(Data to use begins)

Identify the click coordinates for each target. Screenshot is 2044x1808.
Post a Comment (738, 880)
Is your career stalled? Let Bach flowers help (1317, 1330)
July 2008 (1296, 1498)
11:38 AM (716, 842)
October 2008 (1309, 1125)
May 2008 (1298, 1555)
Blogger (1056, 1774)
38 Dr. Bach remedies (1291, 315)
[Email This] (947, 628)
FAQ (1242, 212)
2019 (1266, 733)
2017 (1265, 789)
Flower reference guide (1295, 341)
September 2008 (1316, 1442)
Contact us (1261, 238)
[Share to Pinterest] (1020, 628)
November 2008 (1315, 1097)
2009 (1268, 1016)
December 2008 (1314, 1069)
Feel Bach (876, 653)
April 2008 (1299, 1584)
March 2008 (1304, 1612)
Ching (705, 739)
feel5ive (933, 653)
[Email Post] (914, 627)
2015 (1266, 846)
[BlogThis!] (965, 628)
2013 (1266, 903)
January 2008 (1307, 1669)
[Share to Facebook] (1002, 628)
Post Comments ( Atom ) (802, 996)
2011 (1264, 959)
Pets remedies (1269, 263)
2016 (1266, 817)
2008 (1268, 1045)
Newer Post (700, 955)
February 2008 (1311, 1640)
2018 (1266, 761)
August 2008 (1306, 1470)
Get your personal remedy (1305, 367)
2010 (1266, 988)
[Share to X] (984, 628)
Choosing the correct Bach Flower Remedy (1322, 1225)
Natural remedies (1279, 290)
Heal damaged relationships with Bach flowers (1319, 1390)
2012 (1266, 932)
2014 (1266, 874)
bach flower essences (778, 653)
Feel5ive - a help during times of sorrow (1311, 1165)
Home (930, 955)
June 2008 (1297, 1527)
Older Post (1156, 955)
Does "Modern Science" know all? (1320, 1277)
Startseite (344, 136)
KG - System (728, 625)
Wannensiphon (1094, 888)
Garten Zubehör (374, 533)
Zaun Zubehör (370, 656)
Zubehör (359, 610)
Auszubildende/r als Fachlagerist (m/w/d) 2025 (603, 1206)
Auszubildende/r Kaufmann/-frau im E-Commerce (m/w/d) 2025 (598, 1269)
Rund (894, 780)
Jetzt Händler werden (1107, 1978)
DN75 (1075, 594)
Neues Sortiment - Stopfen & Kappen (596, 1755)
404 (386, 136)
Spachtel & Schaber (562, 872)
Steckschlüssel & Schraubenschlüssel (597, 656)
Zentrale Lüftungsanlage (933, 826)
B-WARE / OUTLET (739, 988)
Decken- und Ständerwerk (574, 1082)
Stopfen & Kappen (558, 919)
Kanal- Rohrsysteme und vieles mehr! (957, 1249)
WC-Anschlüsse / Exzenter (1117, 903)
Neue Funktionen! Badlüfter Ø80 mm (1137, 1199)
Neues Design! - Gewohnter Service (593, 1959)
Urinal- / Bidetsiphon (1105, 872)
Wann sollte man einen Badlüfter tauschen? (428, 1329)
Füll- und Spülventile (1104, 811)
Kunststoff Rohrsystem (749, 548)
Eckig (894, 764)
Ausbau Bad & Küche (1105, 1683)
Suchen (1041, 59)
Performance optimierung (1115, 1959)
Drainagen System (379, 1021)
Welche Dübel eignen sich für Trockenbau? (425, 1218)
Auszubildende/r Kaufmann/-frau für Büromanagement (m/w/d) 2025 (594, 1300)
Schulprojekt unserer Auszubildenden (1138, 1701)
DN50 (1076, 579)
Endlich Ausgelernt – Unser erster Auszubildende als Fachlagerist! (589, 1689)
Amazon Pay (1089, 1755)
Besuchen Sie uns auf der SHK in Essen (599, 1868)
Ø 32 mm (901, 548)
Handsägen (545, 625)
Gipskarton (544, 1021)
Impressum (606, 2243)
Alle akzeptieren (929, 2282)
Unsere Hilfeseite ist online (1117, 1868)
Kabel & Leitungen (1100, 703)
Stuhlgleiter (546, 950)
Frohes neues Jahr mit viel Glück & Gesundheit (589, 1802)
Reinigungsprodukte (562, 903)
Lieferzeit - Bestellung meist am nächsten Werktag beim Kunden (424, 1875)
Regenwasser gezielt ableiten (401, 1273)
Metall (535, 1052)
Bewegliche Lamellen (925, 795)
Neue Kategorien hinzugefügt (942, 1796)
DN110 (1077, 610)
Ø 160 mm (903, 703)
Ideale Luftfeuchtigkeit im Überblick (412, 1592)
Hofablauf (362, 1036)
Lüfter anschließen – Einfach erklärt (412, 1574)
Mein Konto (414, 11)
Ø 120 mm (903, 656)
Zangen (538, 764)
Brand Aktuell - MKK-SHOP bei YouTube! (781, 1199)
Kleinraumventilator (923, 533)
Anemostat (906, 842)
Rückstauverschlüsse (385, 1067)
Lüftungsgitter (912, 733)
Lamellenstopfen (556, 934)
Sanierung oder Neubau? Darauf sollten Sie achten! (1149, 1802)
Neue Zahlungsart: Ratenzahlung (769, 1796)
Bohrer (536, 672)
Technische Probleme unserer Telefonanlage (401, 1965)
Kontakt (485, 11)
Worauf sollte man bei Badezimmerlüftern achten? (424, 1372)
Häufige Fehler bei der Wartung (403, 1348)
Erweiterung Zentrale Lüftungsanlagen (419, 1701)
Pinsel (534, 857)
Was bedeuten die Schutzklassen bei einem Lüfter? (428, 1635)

(Data to use ends)

Prompt: Exact transcription of the records is all that is wanted.

Solution to the exercise:
Identify the click coordinates for each target. Screenshot is 2044x1808.
Post a Comment (738, 880)
Is your career stalled? Let Bach flowers help (1317, 1330)
July 2008 (1296, 1498)
11:38 AM (716, 842)
October 2008 (1309, 1125)
May 2008 (1298, 1555)
Blogger (1056, 1774)
38 Dr. Bach remedies (1291, 315)
[Email This] (947, 628)
FAQ (1242, 212)
2019 (1266, 733)
2017 (1265, 789)
Flower reference guide (1295, 341)
September 2008 (1316, 1442)
Contact us (1261, 238)
[Share to Pinterest] (1020, 628)
November 2008 (1315, 1097)
2009 (1268, 1016)
December 2008 (1314, 1069)
Feel Bach (876, 653)
April 2008 (1299, 1584)
March 2008 (1304, 1612)
Ching (705, 739)
feel5ive (933, 653)
[Email Post] (914, 627)
2015 (1266, 846)
[BlogThis!] (965, 628)
2013 (1266, 903)
January 2008 (1307, 1669)
[Share to Facebook] (1002, 628)
Post Comments ( Atom ) (802, 996)
2011 (1264, 959)
Pets remedies (1269, 263)
2016 (1266, 817)
2008 (1268, 1045)
Newer Post (700, 955)
February 2008 (1311, 1640)
2018 (1266, 761)
August 2008 (1306, 1470)
Get your personal remedy (1305, 367)
2010 (1266, 988)
[Share to X] (984, 628)
Choosing the correct Bach Flower Remedy (1322, 1225)
Natural remedies (1279, 290)
Heal damaged relationships with Bach flowers (1319, 1390)
2012 (1266, 932)
2014 (1266, 874)
bach flower essences (778, 653)
Feel5ive - a help during times of sorrow (1311, 1165)
Home (930, 955)
June 2008 (1297, 1527)
Older Post (1156, 955)
Does "Modern Science" know all? (1320, 1277)
Startseite (344, 136)
KG - System (728, 625)
Wannensiphon (1094, 888)
Garten Zubehör (374, 533)
Zaun Zubehör (370, 656)
Zubehör (359, 610)
Auszubildende/r als Fachlagerist (m/w/d) 2025 (603, 1206)
Auszubildende/r Kaufmann/-frau im E-Commerce (m/w/d) 2025 (598, 1269)
Rund (894, 780)
Jetzt Händler werden (1107, 1978)
DN75 (1075, 594)
Neues Sortiment - Stopfen & Kappen (596, 1755)
404 (386, 136)
Spachtel & Schaber (562, 872)
Steckschlüssel & Schraubenschlüssel (597, 656)
Zentrale Lüftungsanlage (933, 826)
B-WARE / OUTLET (739, 988)
Decken- und Ständerwerk (574, 1082)
Stopfen & Kappen (558, 919)
Kanal- Rohrsysteme und vieles mehr! (957, 1249)
WC-Anschlüsse / Exzenter (1117, 903)
Neue Funktionen! Badlüfter Ø80 mm (1137, 1199)
Neues Design! - Gewohnter Service (593, 1959)
Urinal- / Bidetsiphon (1105, 872)
Wann sollte man einen Badlüfter tauschen? (428, 1329)
Füll- und Spülventile (1104, 811)
Kunststoff Rohrsystem (749, 548)
Eckig (894, 764)
Ausbau Bad & Küche (1105, 1683)
Suchen (1041, 59)
Performance optimierung (1115, 1959)
Drainagen System (379, 1021)
Welche Dübel eignen sich für Trockenbau? (425, 1218)
Auszubildende/r Kaufmann/-frau für Büromanagement (m/w/d) 2025 (594, 1300)
Schulprojekt unserer Auszubildenden (1138, 1701)
DN50 (1076, 579)
Endlich Ausgelernt – Unser erster Auszubildende als Fachlagerist! (589, 1689)
Amazon Pay (1089, 1755)
Besuchen Sie uns auf der SHK in Essen (599, 1868)
Ø 32 mm (901, 548)
Handsägen (545, 625)
Gipskarton (544, 1021)
Impressum (606, 2243)
Alle akzeptieren (929, 2282)
Unsere Hilfeseite ist online (1117, 1868)
Kabel & Leitungen (1100, 703)
Stuhlgleiter (546, 950)
Frohes neues Jahr mit viel Glück & Gesundheit (589, 1802)
Reinigungsprodukte (562, 903)
Lieferzeit - Bestellung meist am nächsten Werktag beim Kunden (424, 1875)
Regenwasser gezielt ableiten (401, 1273)
Metall (535, 1052)
Bewegliche Lamellen (925, 795)
Neue Kategorien hinzugefügt (942, 1796)
DN110 (1077, 610)
Ø 160 mm (903, 703)
Ideale Luftfeuchtigkeit im Überblick (412, 1592)
Hofablauf (362, 1036)
Lüfter anschließen – Einfach erklärt (412, 1574)
Mein Konto (414, 11)
Ø 120 mm (903, 656)
Zangen (538, 764)
Brand Aktuell - MKK-SHOP bei YouTube! (781, 1199)
Kleinraumventilator (923, 533)
Anemostat (906, 842)
Rückstauverschlüsse (385, 1067)
Lüftungsgitter (912, 733)
Lamellenstopfen (556, 934)
Sanierung oder Neubau? Darauf sollten Sie achten! (1149, 1802)
Neue Zahlungsart: Ratenzahlung (769, 1796)
Bohrer (536, 672)
Technische Probleme unserer Telefonanlage (401, 1965)
Kontakt (485, 11)
Worauf sollte man bei Badezimmerlüftern achten? (424, 1372)
Häufige Fehler bei der Wartung (403, 1348)
Erweiterung Zentrale Lüftungsanlagen (419, 1701)
Pinsel (534, 857)
Was bedeuten die Schutzklassen bei einem Lüfter? (428, 1635)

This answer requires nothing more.